Referring to FIG. 15, a schematic sectional view of a known photovoltaic device is shown that is expected to improve photoelectric conversion efficiency by reducing the above-mentioned light interference. This photovoltaic device is provided with a reflective metal layer 2 having an uneven surface on a substrate 1. The reflective metal layer 2 serves as a back electrode. An amorphous semiconductor film 3 serving as a photoelectric conversion layer is formed on the back electrode 2. The semiconductor film 3 is covered by a transparent front electrode 4.
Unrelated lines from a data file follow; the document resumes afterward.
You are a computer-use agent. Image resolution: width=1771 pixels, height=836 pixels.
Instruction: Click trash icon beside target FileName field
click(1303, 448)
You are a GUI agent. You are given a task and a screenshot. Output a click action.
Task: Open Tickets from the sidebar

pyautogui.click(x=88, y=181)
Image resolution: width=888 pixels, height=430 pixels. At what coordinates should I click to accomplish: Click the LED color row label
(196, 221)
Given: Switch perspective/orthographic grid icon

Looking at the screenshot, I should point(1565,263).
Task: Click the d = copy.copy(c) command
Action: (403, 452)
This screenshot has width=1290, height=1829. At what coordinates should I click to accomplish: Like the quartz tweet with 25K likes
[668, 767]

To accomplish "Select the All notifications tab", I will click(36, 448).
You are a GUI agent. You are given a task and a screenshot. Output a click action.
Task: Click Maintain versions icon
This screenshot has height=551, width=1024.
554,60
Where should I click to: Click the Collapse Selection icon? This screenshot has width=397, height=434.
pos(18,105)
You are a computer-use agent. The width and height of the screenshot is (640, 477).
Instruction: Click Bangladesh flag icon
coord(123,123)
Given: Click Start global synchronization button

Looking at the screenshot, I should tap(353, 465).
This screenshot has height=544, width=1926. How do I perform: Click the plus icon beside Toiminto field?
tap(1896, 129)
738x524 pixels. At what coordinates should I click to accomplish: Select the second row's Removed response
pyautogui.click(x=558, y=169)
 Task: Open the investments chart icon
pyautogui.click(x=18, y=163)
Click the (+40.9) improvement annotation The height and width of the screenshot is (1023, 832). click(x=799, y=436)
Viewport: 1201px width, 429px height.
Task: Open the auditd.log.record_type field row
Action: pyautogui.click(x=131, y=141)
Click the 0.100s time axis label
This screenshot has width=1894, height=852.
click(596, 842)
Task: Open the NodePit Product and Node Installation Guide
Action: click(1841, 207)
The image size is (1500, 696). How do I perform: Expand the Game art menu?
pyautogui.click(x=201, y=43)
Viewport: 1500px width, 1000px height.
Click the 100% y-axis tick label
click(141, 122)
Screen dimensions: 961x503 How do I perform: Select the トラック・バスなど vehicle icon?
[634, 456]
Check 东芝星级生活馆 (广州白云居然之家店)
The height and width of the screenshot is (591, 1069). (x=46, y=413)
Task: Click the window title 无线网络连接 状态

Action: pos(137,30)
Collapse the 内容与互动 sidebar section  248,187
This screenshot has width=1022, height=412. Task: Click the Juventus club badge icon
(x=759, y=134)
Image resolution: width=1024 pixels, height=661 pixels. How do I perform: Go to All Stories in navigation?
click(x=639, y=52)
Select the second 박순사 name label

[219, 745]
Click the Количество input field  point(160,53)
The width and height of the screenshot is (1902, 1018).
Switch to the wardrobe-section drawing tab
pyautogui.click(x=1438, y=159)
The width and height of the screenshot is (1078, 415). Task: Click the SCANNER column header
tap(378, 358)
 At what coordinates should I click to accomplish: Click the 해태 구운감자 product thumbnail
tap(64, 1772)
An incident light beam L.sub.0 into such a photovoltaic device that is not absorbed within the semiconductor film 3 reaches the back metal electrode 2, whereby the incident light beam L.sub.0 is scatter-reflected on the uneven surface of the back metal electrode 2. If the scatter-reflected light L.sub.1 is not absorbed within the semiconductor film 3 and returns to the interface of the semiconductor film 3 and the transparent front electrode 4, light L.sub.1 is likely to become a light L.sub.2 reflected again at the interference back into the semiconductor film 3, due to the tendency of L.sub.1 establishing a relatively large angle with respect to the normal line of the aforementioned interface. In other words, incident light once entering the semiconductor film 3 is apt to be confined within the semiconductor film 3. This is called "light confinement technology".
As a result, interference between light reflected from the back metal electrode 2 and the incident light is reduced in the photovoltaic device of FIG. 15. The scatter-reflected light from the back metal electrode 2 is efficiently absorbed within the semiconductor film 3 because the optical path length of the reflected light becomes longer and contributes to photoelectric conversion.
One method of forming a back metal electrode having an uneven surface includes the steps of depositing a silver film having a thickness of approximately 1000.ANG. at approximately 260.degree. C. on a substrate by electron beam evaporation, and baking in vacuum the same for obtaining an uneven surface of the silver film. Another conventional method includes the steps of depositing a silver film of approximately 1000.ANG. in thickness at approximately 200.degree. C. on a substrate, and baking the same at approximately 600.degree. C. for obtaining an uneven surface of the silver film.
It is however difficult to form a satisfactory uneven surface on the back metal electrode suitable for "light confinement" using the method of baking. Furthermore, such baking at a high temperature of 600.degree. C. may exert a bad influence on the substrate.